WORK ORDER: Pick each line that has "agent" out of the records.

SOURCE INFORMATION:
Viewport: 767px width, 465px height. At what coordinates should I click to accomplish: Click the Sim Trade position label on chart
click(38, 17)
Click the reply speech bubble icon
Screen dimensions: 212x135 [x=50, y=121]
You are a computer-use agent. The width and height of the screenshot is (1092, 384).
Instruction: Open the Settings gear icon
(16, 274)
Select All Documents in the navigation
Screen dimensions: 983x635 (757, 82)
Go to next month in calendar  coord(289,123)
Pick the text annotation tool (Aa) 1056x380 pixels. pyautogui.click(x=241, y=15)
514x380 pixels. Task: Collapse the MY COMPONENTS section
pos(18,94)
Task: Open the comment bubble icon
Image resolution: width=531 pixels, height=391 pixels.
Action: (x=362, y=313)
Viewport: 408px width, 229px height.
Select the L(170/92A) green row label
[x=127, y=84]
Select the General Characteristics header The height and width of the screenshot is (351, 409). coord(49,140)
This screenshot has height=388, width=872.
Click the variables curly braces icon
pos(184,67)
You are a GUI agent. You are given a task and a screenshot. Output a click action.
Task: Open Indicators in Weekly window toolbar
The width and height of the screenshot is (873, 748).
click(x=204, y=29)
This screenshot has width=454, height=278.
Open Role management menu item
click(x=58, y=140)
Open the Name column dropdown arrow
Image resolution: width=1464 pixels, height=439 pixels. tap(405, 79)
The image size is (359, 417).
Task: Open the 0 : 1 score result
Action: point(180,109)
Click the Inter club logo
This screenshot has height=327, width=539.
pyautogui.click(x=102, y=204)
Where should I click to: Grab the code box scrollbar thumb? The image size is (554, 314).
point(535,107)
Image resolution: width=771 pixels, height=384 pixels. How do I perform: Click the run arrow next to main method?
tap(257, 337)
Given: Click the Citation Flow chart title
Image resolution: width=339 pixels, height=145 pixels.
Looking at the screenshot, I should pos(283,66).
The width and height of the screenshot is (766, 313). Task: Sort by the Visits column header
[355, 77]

FINISHED TASK:
You are a computer-use agent. The width and height of the screenshot is (1092, 384).
You are a GUI agent. You are given a task and a screenshot. Output a click action.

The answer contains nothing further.